Search engine optimisation involves customising a page around a certain phrase or word(s) that  people are likely to type into search engines to find relevant information. These phrases and words are known as ‘keywords’, and it’s these which CuteRank uses to report on your website’s success (or otherwise) within the SERPs (search engine results pages).


Enter the keywords you wish to track into CuteRank, and it will very quickly produce a report revealing exactly where you are placed in the results for a selected search engine (Google, Bing, Yahoo!, Ask, etc.).


CuteRank then stores these keywords, so you can log in at any time to chart any fluctuation of your search engine result positioning. CuteRank is reminiscent of the Top 40 chart rundown for single sales, and it can be quite addictive checking in each day to see how your website is fairing.


Given that ‘organic’ traffic (the phrase given to visitors who come to your site directly via search engines rather than via pay-per-click ads) is still the biggest driver to your website (check your Google Analytics if you don’t believe me), the placing of your website in search engine results is of vital importance. Some people say that if your site does not appear on the first page (the first 10 search results) of Google you will lose substantial business, and they are correct.  Some go as far as saying that if you don’t appear in the first three results you will lose out.

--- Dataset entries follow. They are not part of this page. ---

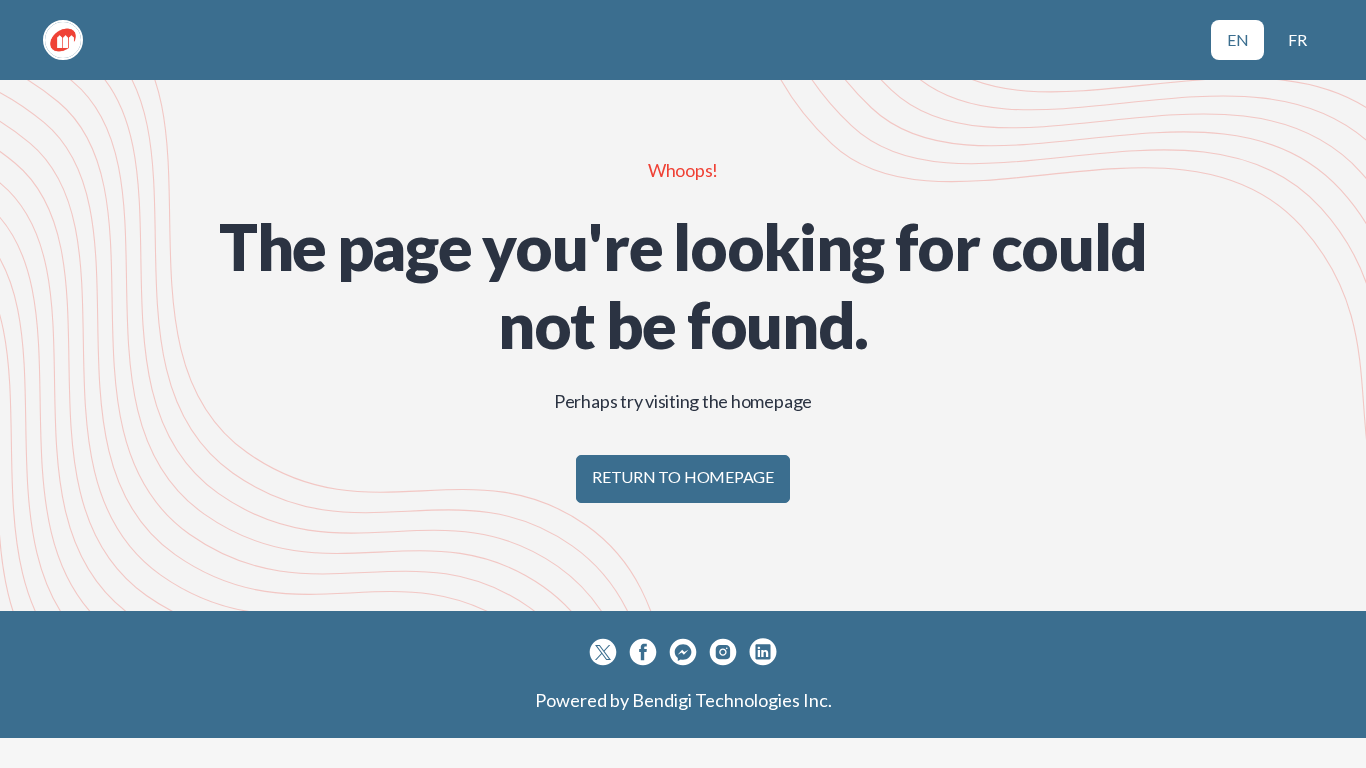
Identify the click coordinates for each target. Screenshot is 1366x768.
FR (1297, 39)
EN (1238, 39)
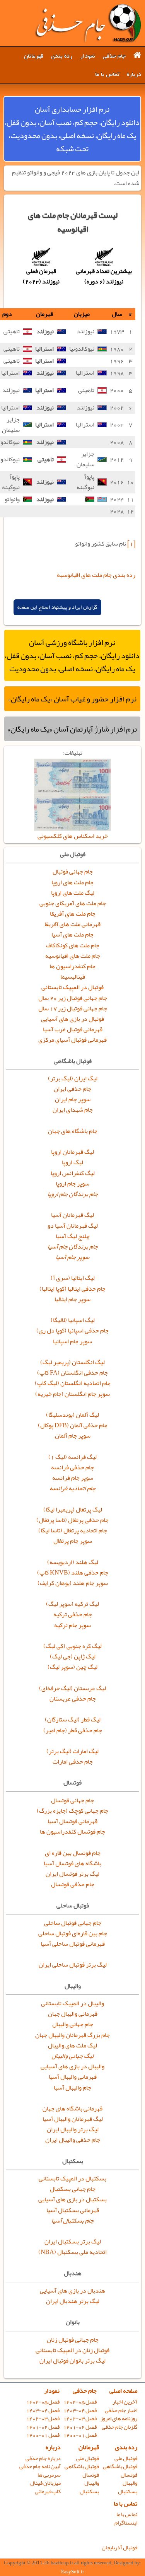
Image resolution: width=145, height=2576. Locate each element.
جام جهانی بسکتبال (73, 2189)
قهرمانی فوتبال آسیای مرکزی (72, 1040)
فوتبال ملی (125, 2458)
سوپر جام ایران (72, 1099)
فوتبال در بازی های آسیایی (72, 1019)
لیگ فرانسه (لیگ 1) (72, 1457)
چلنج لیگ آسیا (73, 1236)
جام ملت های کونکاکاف (72, 945)
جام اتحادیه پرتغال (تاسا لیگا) (72, 1530)
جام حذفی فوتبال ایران (87, 23)
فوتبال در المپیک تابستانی (72, 987)
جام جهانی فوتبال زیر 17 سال (72, 1008)
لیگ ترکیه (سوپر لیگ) (72, 1604)
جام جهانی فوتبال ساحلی (72, 1923)
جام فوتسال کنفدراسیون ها (72, 1831)
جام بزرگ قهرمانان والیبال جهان (72, 2035)
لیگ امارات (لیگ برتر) (72, 1751)
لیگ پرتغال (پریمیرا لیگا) (72, 1509)
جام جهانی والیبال (72, 2024)
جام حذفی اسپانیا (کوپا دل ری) (72, 1330)
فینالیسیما (72, 977)
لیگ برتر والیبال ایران (73, 2129)
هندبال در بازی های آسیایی (72, 2290)
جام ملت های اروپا (72, 882)
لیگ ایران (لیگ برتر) (72, 1078)
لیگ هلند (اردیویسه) (72, 1562)
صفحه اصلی (123, 2391)
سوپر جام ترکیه (72, 1625)
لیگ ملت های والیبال (72, 2045)
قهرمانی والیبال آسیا (73, 2077)
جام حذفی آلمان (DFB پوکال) (72, 1425)
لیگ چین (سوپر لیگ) (72, 1667)
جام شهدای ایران (73, 1110)
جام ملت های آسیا (72, 934)
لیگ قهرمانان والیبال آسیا (73, 2119)
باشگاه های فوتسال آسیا (72, 1863)
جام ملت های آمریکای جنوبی (72, 903)
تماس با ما (107, 74)
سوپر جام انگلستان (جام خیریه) (72, 1394)
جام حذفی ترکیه (72, 1614)
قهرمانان (33, 56)
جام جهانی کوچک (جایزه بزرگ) (72, 1811)
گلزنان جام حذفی (119, 2427)
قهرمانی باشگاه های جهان (72, 2108)
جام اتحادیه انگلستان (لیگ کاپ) (73, 1383)
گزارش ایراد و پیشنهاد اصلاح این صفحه (57, 607)
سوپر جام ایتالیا (72, 1299)
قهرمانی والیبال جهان (72, 2014)
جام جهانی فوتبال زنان (73, 2340)
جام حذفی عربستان (72, 1698)
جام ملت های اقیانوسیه (72, 956)
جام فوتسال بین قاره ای (73, 1853)
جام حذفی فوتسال (72, 1884)
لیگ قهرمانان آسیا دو (73, 1226)
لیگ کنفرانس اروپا (73, 1173)
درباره (134, 74)
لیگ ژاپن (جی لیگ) (73, 1656)
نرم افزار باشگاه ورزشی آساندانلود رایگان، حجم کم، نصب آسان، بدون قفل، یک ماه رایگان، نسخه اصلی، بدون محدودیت (72, 655)
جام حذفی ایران (72, 1089)
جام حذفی (114, 56)
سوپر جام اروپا (72, 1183)
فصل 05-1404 (80, 2401)
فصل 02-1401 (80, 2427)
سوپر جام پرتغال (72, 1541)
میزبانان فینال (45, 2483)
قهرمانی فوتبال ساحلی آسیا (73, 1944)
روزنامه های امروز (119, 2418)
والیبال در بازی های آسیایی (72, 2066)
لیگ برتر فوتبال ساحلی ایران (73, 1964)
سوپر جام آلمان (72, 1436)
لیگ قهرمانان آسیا (72, 1215)
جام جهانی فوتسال (72, 1800)
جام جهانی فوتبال (73, 871)
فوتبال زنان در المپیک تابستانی (72, 2350)
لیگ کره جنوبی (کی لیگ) (72, 1646)
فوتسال (129, 2474)
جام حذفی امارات (73, 1761)
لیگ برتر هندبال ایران (72, 2301)
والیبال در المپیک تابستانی (72, 2003)
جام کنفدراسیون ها (72, 966)
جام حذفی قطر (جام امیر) (72, 1730)
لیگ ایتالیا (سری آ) (73, 1278)
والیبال (130, 2483)
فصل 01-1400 (80, 2435)
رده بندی (61, 56)
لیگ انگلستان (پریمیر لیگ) (72, 1362)
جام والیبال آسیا (72, 2087)
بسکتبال (127, 2491)
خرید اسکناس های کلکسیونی (73, 836)
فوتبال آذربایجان (119, 2547)
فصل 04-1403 (80, 2410)
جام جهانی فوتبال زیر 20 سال (72, 998)
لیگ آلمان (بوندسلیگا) (72, 1415)
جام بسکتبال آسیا (72, 2220)
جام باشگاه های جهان (72, 1131)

As you can imagine, SEO is now big business and marketing agencies can (and do) charge a lot of money to get your website to the top of Google according to the right keyword for your business. Whether you pay someone else to do it or you do it yourself, a SERPS-ranking program such as CuteRank should be used regularly to monitor whether your SEO efforts are having the desired effect.

NB: These are just some of the many online analytical tools available.